On Friday, the bank reported net income of $5.5 billion, or 98 cents per share — an increase from the $4.6 billion, or 82 cents per share, in the year-ago quarter. Comparatively, analysts polled by Thomson Reuters predicted earnings of just 93 cents per share. Revenue also exceeded expectations, coming in at  $21.4 billion, a figure roughly flat with the year-ago quarter.

“Wells Fargo achieved outstanding results for the second quarter,” CEO John G. Stumpf said in the bank’s earnings press release. Just before the markets opened, shares of Wells Fargo were up 1.50 percent at $42.50 after closing at $41.89 on Thursday.

 

However, there was some evidence of the lingering problems facing the bank’s chief executive; revenue for the quarter was little changed and profit before taxes and loss provisions, which some analysts use to gauge core performance, rose just 3 percent to $9.12 billion. Furthermore, the net interest margin, or the difference between what the bank pays for funding and makes on lending, dropped to 3.46 percent from 3.48 percent in the first quarter.
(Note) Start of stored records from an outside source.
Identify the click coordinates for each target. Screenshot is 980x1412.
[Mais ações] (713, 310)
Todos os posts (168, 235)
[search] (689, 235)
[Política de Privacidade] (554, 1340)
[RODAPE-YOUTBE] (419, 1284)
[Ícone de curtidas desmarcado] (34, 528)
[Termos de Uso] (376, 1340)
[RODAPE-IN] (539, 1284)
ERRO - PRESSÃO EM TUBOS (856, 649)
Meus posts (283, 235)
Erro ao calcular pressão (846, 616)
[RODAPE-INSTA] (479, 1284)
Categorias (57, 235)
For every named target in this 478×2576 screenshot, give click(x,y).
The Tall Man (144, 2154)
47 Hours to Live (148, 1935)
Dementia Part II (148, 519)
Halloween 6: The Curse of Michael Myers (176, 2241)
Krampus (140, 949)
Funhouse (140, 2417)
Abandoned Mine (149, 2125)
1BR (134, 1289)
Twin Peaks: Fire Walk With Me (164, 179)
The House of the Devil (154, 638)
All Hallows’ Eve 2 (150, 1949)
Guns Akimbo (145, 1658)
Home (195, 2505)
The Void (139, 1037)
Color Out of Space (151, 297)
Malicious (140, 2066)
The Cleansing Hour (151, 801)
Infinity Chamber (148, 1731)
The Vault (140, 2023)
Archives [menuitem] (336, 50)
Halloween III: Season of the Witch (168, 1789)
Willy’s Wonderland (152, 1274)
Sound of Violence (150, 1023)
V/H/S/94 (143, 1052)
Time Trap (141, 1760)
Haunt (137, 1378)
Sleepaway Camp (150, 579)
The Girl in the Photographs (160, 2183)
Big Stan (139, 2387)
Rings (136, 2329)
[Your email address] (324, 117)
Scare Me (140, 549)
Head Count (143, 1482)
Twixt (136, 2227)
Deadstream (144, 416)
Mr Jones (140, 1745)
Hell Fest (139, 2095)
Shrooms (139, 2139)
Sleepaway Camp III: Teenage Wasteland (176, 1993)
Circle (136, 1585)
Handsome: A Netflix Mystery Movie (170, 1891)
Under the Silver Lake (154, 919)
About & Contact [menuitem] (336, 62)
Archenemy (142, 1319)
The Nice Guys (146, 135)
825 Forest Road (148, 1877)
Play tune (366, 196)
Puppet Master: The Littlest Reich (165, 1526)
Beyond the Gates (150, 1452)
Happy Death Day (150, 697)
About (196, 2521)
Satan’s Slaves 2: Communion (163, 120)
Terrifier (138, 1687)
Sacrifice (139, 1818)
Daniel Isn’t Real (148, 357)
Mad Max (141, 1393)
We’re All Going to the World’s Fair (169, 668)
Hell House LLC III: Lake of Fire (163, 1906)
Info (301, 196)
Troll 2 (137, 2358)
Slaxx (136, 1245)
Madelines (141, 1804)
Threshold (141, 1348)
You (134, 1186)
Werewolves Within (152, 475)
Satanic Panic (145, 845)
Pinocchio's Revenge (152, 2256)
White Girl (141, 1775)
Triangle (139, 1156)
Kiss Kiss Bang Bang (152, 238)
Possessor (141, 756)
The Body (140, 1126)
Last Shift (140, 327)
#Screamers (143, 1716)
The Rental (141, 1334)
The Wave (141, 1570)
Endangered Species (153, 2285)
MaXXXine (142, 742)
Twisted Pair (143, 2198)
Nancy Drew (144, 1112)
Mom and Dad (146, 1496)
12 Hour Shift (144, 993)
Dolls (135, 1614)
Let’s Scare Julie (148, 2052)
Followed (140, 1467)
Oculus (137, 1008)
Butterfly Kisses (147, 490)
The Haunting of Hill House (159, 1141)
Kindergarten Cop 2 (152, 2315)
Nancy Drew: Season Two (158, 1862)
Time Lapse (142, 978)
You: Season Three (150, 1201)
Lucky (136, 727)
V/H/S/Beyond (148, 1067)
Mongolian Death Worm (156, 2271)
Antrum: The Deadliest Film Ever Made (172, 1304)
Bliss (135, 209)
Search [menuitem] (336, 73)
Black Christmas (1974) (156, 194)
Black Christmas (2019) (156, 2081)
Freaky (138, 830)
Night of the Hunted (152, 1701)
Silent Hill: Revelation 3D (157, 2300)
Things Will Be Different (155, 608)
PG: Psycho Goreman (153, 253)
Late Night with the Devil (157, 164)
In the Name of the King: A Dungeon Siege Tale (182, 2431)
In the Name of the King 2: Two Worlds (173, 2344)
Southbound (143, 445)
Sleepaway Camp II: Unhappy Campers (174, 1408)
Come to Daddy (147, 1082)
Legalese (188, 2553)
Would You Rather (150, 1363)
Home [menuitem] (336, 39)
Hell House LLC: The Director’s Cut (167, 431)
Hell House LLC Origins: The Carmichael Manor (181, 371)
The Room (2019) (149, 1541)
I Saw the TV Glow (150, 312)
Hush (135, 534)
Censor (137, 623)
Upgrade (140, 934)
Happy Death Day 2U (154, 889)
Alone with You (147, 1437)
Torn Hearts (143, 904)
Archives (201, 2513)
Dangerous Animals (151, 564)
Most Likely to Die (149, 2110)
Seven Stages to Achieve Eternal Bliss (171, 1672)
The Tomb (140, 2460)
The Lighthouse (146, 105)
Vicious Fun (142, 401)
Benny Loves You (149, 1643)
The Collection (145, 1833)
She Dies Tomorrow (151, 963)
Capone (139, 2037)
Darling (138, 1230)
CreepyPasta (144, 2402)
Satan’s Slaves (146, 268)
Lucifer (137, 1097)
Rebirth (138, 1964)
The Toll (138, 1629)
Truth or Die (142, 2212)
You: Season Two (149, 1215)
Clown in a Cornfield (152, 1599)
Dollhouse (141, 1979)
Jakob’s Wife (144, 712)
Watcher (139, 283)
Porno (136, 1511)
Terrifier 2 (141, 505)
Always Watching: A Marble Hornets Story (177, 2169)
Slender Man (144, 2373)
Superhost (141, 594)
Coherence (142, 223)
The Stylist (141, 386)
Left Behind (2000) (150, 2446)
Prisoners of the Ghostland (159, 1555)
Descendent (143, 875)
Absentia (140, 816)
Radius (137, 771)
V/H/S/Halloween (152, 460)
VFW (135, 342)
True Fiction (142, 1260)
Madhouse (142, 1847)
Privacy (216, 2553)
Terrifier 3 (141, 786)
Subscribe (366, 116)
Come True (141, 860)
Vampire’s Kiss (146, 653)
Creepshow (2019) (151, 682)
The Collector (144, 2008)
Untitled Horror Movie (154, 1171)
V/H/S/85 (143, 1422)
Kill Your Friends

Part of the problem is that the bank’s “expenses are probably between $500 million and $1 billion to high,” Guggenheim Securities analyst Marty Mosby told Bloomberg before the results were reported. Back in 2011, Stumpf scrapped his cost-cutting plan to invest in businesses like home lending. But, with interest rates rising from record lows, the bank has forecast that the number of new mortgages will decrease throughout the remainder of this year, and Stumpf has turned his attention back to expenses.

In the past month, at least five analysts have cut their rating on Wells Fargo’s stock.

Last quarter, Wells Fargo generated $2.8 billion from mortgage banking, a 3 percent drop from a year earlier, and that figure included $2.41 billion earned from originating home loans, a 9 percent increase. In fact, in 2012, Wells Fargo originated almost 1 in 3 mortgages in the United States. The bank, which has been expanding its securities business since acquiring the unit with its purchase of Wachovia, took in $538 million in investment-banking fees, an 85 percent increase from the year-ago quarter, while trading rose 26 percent to $331 million.

Together, Wells Fargo and JPMorgan Chase (NYSE:JPM), which reported a 31-percent increase in profits Friday, kicked off the bank earnings season. Citigroup (NYSE:C), Goldman Sachs (NYSE:GS), and other large financial institutions will report results next week.

In general, domestic lenders  lenders have focused in recent years on reducing workforces, cleaning up bad loans, and settling litigation to cut costs and increase earnings amid weak borrowing by businesses and consumers. “Economic growth is so tepid and there is enough uncertainty out there that is holding back the small and medium businesses from expanding,” Guggenheim’s Mosby said. “That’s putting everything in a holding pattern.”